L’infarctus du myocarde reste l’une des complications vasculaires majeures après une intervention chirurgicale non cardiaque. Les mécanismes qui en sont responsables sont complexes, interdépendants et parfois contradictoires : hémorragies, tachycardie, hypertension ou hypotension, spasme coronaire, etc.
La chirurgie non cardiaque est associée à une activation plaquettaire qui elle-même pourrait être à l’origine d’une thrombose des coronaires, provoquant l’infarctus myocardique post-chirurgical. La formation de ce thrombus pourrait être évitée par la prise préventive d’aspirine en péri-opératoire. L’aspirine a bien fait la preuve de son intérêt dans la prévention de l’infarctus du myocarde et d’accidents vasculaires majeurs chez des patients en dehors de situations chirurgicales.

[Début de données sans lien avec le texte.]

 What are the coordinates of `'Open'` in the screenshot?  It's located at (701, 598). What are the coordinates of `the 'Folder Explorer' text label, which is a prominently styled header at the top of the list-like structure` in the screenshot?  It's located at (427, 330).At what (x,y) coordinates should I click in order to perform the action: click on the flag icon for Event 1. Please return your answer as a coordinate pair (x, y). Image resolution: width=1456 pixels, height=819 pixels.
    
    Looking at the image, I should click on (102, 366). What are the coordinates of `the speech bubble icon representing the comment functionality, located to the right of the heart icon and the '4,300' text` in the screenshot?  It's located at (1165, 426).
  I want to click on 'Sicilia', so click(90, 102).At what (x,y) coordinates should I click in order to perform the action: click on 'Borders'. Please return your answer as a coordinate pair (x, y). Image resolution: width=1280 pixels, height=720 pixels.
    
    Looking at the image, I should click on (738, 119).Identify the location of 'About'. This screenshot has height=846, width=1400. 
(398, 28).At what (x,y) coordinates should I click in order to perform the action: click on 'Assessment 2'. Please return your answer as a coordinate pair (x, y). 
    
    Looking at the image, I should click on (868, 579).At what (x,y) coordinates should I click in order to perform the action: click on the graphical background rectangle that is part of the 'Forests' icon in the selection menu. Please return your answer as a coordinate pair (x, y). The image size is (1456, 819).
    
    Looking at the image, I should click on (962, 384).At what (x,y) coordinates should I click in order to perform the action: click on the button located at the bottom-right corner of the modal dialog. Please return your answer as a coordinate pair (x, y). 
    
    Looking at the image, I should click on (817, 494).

Le New England Journal of Medicine publie les résultats d’une étude réalisée sur plus de 10 000 patients, à risque de complications vasculaires, en attente d’une intervention chirurgicale non cardiaque. Les patients ont été divisés en deux groupes, les uns recevant de l’aspirine (n = 4 998), les autres un placebo (n = 5 012). Le traitement a été débuté à la dose de 200 mg juste avant l’intervention, et poursuivi à 100 mg pendant 30 jours chez les 5 628 patients qui en prenaient pour la première fois ou pendant 7 jours chez ceux qui étaient sous aspirine au long cours qui continuaient ensuite selon leur posologie habituelle. Les auteurs précisent avoir exclu de l’étude les sujets ayant bénéficié de la pose d’un stent nu depuis moins de 6 semaines ou d’un stent actif depuis moins d’1 an.
L’objectif de l’étude était de comparer l’incidence à 30 jours des décès et des infarctus non létaux chez les sujets sous aspirine et ceux sous placebo.
Cette incidence est de 7 % chez les premiers et de 7,1 % chez les seconds (Hazard ratio [HR] 0,99 ; intervalle de confiance à 95 % [IC] 0,86 à 1,15). En revanche, le risque d’hémorragie sévère est significativement augmenté sous aspirine (4,6 % vs 3,8 % ; HR 1,23 ; IC 1,01 à 1,49), le saignement survenant le plus souvent au niveau du site opératoire (78,3 %) ou gastro-intestinal (9,3 %). Les résultats sont les mêmes dans les deux sous-groupes, c’est-à-dire les patients n’ayant jamais pris d’aspirine et ceux en traitement continu.
Les auteurs, estiment que ces résultats suggèrent non seulement que l’aspirine en péri-opératoire ne diminue pas le risque de décès et d’infarctus, mais aussi que les patients sous aspirine au long cours devraient interrompre leur traitement au moins 3 jours avant l’intervention pour le reprendre 8 à 10 jours après, quand le risque hémorragique a diminué. Une attitude qui doit sans doute être revue au cas par cas.